The US-Britain-Australia pact is an aggressive escalation of military intervention in the Asia-Pacific region and in particular, in the South China Sea. The new military pact between Australia and Japan does likewise. France wants to strengthen the military dimension of the EU beyond the reach of US domination, with or without some form of British collaboration.
The Communist Party of Britain’s 56th Congress set the perspectives and priorities for our work over the coming two years, with an emphasis on building solidarity and unity between campaigning bodies in a popular, democratic anti-monopolies alliance.
We have to:
• Promote green jobs and the New Deal for Workers.
• Work with unions to organise and mobilise precarious, low-paid and young workers and the unemployed.
• Oppose a new austerity for the working class and strengthen the People’s Assembly.
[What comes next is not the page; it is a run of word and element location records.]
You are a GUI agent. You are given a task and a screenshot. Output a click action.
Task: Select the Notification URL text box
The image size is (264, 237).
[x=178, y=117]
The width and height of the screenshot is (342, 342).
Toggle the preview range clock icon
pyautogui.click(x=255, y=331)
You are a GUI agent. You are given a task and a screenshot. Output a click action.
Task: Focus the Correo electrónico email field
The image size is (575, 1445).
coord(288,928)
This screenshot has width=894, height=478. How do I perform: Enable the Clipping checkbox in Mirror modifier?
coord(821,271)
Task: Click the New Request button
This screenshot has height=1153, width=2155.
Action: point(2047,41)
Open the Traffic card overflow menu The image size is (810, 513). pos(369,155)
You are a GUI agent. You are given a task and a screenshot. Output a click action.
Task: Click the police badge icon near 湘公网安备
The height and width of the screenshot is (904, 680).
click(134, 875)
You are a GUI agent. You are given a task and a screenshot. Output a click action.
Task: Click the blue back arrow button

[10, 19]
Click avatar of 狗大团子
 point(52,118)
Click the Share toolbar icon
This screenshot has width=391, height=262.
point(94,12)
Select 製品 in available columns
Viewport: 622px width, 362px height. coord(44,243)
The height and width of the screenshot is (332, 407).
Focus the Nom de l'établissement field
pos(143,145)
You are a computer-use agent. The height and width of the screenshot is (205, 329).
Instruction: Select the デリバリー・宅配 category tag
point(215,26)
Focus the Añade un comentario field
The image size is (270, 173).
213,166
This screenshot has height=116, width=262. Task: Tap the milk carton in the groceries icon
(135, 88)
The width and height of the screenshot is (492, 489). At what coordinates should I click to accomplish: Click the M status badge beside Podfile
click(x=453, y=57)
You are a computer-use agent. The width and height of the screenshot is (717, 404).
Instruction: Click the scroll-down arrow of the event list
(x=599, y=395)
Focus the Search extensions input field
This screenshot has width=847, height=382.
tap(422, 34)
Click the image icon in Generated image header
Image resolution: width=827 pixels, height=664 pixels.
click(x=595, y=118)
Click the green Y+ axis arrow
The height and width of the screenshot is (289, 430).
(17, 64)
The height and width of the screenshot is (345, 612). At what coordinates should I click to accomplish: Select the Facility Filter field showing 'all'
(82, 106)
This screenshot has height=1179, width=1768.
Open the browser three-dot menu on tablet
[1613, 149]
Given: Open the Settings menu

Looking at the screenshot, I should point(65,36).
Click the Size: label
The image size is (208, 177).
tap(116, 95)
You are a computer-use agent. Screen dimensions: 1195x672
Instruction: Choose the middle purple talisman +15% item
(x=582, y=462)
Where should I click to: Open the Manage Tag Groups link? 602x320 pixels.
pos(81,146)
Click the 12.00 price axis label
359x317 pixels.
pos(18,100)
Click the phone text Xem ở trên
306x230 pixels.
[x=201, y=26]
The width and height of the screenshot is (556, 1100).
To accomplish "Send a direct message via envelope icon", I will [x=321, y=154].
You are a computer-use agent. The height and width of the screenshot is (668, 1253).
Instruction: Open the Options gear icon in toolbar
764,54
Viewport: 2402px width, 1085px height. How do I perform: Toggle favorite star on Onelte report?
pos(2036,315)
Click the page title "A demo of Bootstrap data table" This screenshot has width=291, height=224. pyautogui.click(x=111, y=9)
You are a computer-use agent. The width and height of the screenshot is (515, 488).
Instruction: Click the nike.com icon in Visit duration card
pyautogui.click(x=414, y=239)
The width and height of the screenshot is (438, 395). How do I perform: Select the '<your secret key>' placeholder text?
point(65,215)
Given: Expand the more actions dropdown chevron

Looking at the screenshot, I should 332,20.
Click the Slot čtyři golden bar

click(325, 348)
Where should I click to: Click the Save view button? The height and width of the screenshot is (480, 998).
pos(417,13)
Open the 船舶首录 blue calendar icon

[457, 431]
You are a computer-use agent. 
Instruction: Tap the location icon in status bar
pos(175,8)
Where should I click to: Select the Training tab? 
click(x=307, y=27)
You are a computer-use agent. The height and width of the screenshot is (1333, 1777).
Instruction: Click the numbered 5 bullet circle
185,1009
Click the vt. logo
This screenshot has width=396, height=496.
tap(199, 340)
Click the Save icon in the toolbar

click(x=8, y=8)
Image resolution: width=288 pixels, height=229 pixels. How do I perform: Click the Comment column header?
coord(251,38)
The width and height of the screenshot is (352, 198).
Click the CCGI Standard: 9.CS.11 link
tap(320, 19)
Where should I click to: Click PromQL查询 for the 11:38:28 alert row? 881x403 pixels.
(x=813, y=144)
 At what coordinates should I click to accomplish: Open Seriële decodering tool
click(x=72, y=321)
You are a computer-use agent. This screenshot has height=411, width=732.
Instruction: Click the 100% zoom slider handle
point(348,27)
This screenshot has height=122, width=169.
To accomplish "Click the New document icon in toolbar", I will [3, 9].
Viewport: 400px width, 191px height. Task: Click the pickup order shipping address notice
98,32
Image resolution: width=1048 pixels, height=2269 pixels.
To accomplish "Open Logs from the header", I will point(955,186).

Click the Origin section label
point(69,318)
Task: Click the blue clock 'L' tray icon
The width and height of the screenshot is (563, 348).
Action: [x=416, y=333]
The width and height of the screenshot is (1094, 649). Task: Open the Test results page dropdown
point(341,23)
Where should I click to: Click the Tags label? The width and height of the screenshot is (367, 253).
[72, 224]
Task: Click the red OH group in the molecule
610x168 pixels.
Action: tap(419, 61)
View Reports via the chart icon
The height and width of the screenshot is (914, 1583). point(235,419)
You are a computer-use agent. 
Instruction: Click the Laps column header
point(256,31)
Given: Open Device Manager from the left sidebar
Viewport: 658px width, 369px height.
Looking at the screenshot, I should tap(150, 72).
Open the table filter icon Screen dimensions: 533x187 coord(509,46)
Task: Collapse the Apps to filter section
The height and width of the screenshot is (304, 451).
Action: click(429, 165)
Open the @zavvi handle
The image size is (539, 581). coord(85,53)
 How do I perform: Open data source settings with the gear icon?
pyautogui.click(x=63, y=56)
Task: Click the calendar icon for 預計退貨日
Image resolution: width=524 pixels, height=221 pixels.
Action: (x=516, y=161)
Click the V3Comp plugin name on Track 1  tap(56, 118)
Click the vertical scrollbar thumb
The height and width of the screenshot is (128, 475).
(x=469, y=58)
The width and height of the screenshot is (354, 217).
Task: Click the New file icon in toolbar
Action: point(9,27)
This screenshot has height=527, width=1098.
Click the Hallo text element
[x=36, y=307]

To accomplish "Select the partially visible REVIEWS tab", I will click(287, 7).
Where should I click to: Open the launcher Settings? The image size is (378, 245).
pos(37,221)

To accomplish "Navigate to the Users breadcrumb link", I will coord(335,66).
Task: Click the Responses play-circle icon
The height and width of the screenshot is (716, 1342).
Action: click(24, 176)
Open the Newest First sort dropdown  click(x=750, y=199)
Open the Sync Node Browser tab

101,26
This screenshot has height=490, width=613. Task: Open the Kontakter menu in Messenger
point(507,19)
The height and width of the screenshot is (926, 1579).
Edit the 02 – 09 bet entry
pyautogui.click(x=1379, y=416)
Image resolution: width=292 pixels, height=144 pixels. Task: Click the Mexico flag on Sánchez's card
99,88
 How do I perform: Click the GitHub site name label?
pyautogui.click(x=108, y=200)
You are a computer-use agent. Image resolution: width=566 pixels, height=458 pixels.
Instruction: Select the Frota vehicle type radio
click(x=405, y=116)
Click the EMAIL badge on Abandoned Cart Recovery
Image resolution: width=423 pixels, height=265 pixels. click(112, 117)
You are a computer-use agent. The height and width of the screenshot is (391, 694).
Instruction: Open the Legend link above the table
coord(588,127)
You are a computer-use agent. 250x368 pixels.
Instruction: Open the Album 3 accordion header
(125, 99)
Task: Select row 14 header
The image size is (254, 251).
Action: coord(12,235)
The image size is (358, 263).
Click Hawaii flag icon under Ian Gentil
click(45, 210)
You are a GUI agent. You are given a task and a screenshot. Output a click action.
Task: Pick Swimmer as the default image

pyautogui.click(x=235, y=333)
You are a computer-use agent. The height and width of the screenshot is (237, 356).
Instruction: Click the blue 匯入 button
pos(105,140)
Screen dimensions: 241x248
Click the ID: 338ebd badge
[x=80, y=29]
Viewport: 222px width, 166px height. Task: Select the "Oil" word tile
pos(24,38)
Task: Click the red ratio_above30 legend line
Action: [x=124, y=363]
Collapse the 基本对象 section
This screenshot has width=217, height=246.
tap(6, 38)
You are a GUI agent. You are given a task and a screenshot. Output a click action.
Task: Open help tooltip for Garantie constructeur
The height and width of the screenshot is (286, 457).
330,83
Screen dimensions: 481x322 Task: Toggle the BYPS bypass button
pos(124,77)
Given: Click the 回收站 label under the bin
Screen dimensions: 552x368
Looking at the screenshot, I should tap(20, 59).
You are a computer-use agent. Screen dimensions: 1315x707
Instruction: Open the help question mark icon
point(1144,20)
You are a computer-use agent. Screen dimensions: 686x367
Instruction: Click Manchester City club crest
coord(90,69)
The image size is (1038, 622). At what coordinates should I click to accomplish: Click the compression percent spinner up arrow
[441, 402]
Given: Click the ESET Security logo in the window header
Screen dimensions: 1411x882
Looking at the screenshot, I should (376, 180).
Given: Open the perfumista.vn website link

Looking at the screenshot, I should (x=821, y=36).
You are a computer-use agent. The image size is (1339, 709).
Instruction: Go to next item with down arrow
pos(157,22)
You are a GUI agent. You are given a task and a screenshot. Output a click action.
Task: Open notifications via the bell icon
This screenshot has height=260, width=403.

• Campaign against carbon emissions, for environmental security.
• Launch a campaign against energy price rises and for public ownership.
• Defend women’s rights, promote the Charter for Women and build the National Assembly of Women.
• Promote a new initiative against racist immigration and nationality laws.
• Defend and rebuild the NHS.
• Highlight the policies needed to resolve Britain’s housing crisis.
• Win the labour movement to support “progressive federalism.”
• Oppose the new cold war and strengthen the peace movement and the British Peace Assembly
In this work, we will also promote the Morning Star and work closely with the Young Communist League.
For the local elections on May 5, the Communist Party will stand candidates and run campaigns showing the real political alternative to state-monopoly capitalist policies and rehashed New Labourism.
The Communist Party must continue to grow in numbers and influence if we are to play a significant role in the fightback. Our district and national congresses later this year will be an important opportunity to strengthen our work and organisation at these vitally important levels.
Our members have elected this executive committee to show leadership, which we must do in deeds as well as words, setting a personal example whenever possible.